▶

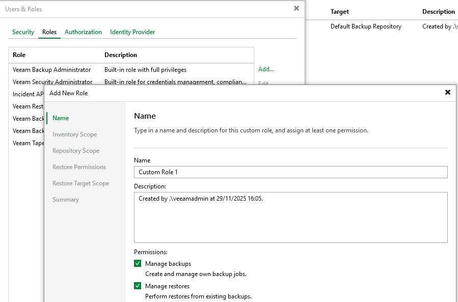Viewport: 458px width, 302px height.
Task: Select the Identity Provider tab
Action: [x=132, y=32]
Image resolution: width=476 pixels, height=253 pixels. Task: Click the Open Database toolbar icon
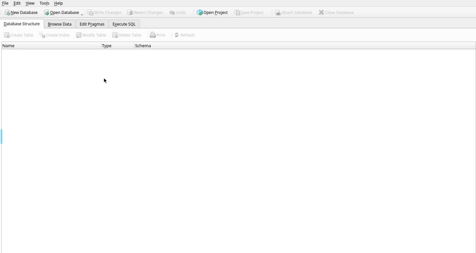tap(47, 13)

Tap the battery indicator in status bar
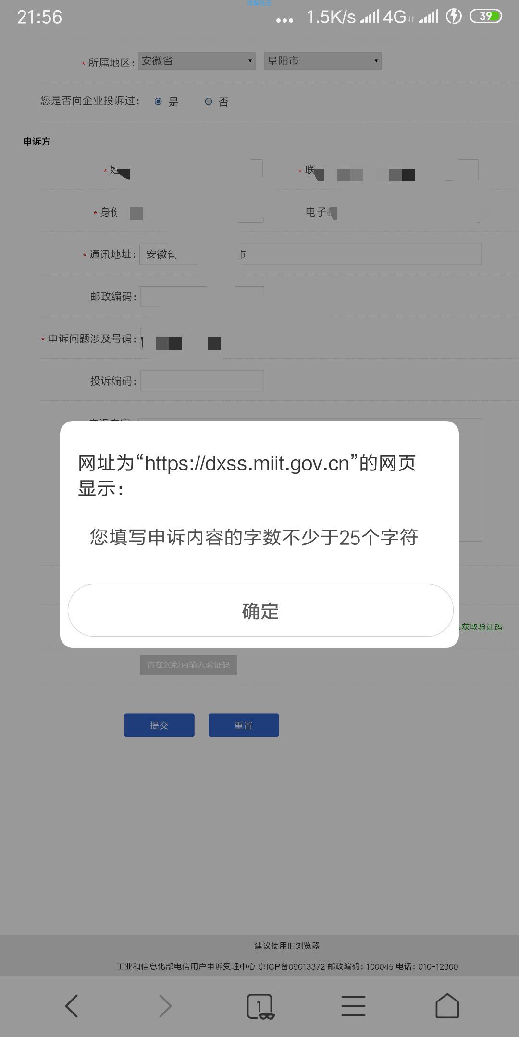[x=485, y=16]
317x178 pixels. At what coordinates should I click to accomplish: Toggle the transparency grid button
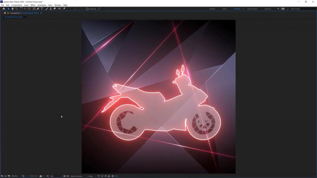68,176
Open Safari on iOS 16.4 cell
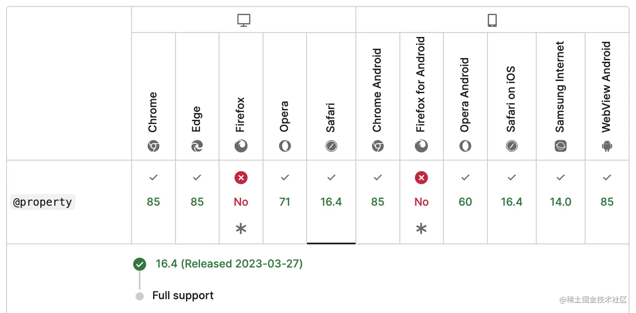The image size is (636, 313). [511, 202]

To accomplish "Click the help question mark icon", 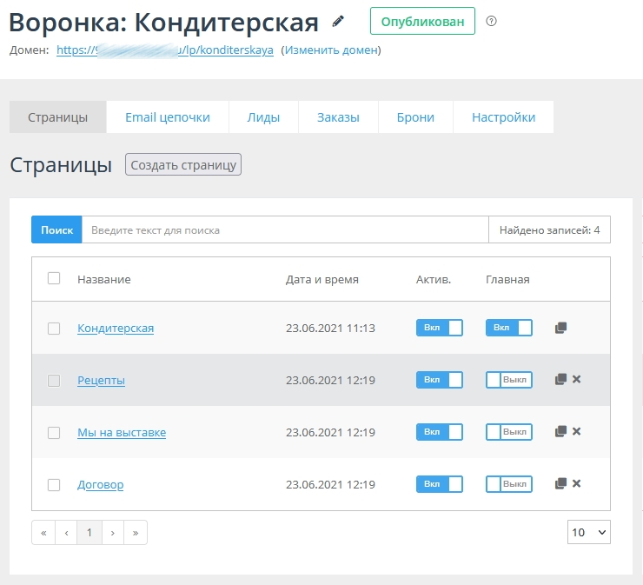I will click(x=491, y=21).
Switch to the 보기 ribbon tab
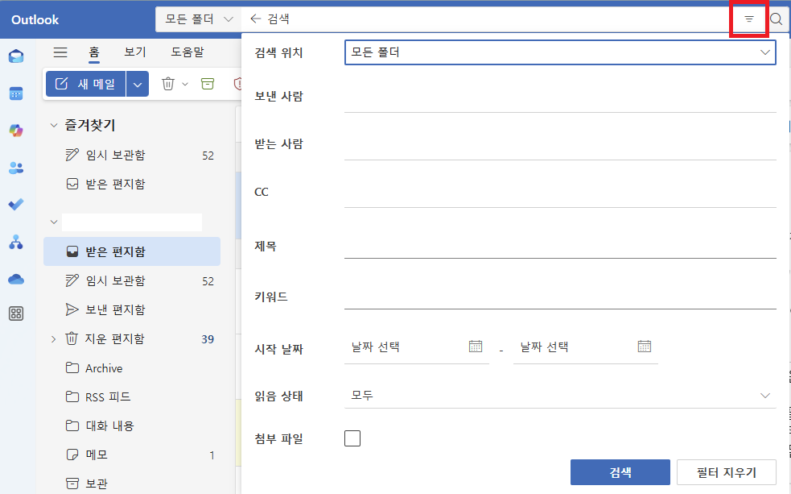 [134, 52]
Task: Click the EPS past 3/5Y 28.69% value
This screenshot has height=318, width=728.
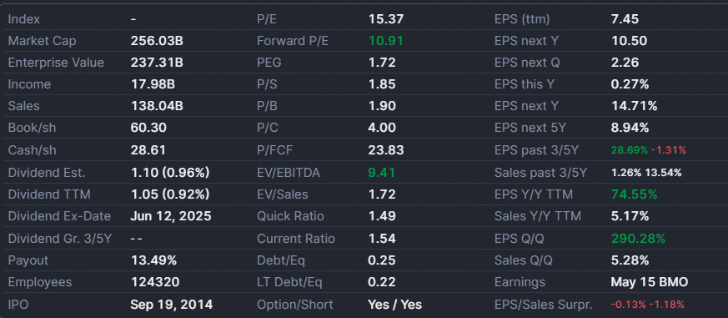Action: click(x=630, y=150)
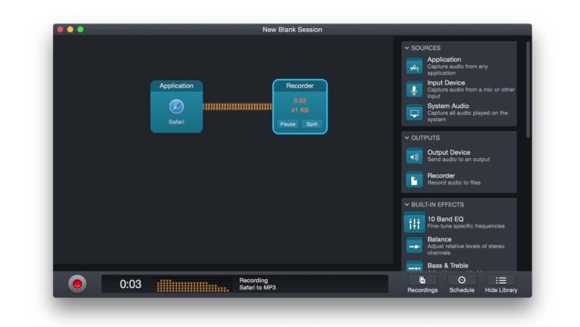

◀

What you will do
Your copy must hold exactly the lines from the one with "Switch to the 보기 ribbon tab" to the end of the records above, both included, and no pictures.

Answer
Switch to the 보기 ribbon tab
 [134, 52]
Task: Click the EPS past 3/5Y 28.69% value
This screenshot has height=318, width=728.
Action: click(x=630, y=150)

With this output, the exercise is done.